— Ну, чего ты? — спросил Абрам, и я внезапно заметил, что глаза его светятся, словно электрические фонари. — Давай-ка…
У меня в руках снова оказался стакан. Повинуясь гипнотизирующему взгляду Абрама, я опрокинул содержимое стакана в глотку. Водка, прожурчав по извилистому серпантину моего пищевода, мягко толкнулась в стенки желудка, а потом вдруг стала разбухать, будто какой-то зверь, повинуясь Доисторическим биологическим законам.
* * *
Дальнейшие мои воспоминания туманны и расплывчаты. После того как меня стошнило, Абрам и Степан Игнатьевич оставили национальную тему и завели разговор о желудочных расстройствах, очень скоро перешедший в некое подобие филологического диспута. В частности, Степан Игнатьевич доказывал, что «сблевать» совсем не то же самое, что «вырвать», но то же самое, что и «срыгнуть». Абрам возражал на это, доказывая, будто «срыгнуть» — значит выпустить ненужный воздух. Свои доводы он подкреплял наглядной демонстрацией.

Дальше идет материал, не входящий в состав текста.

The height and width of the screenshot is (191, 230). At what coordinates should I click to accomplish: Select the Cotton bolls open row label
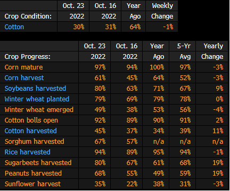tap(31, 120)
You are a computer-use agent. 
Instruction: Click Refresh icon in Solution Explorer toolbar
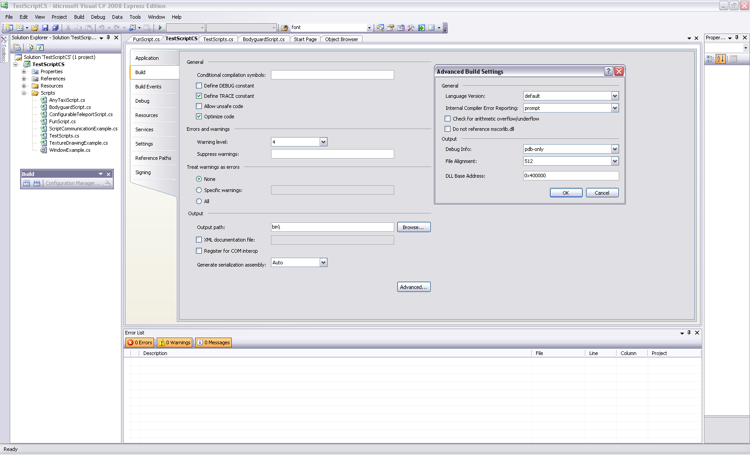[x=40, y=47]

Степан Игнатьевич пустился в рассуждения и объявил, что процесс выпускания ненужного воздуха не имеет ничего общего с отрыжкой, а является симптомом такого заболевания, как метеоризм, и тоже наглядно демонстрировал. Откуда-то появилась еще одна бутылка водки, но не успели мы выпить и по стакану, как дверь пельменной распахнулась настежь, и в прокуренном помещении появился самый настоящий священник — в рясе и с волосьями, но без бороды, с разбитой физиономией и безобразно пьяный. Под руку священник волок самого синюшного вида девицу, которая, только оглядевшись, прямым ходом направилась к нашему столику и без обиняков предложила Абраму продажной любви в подсобке пельменной.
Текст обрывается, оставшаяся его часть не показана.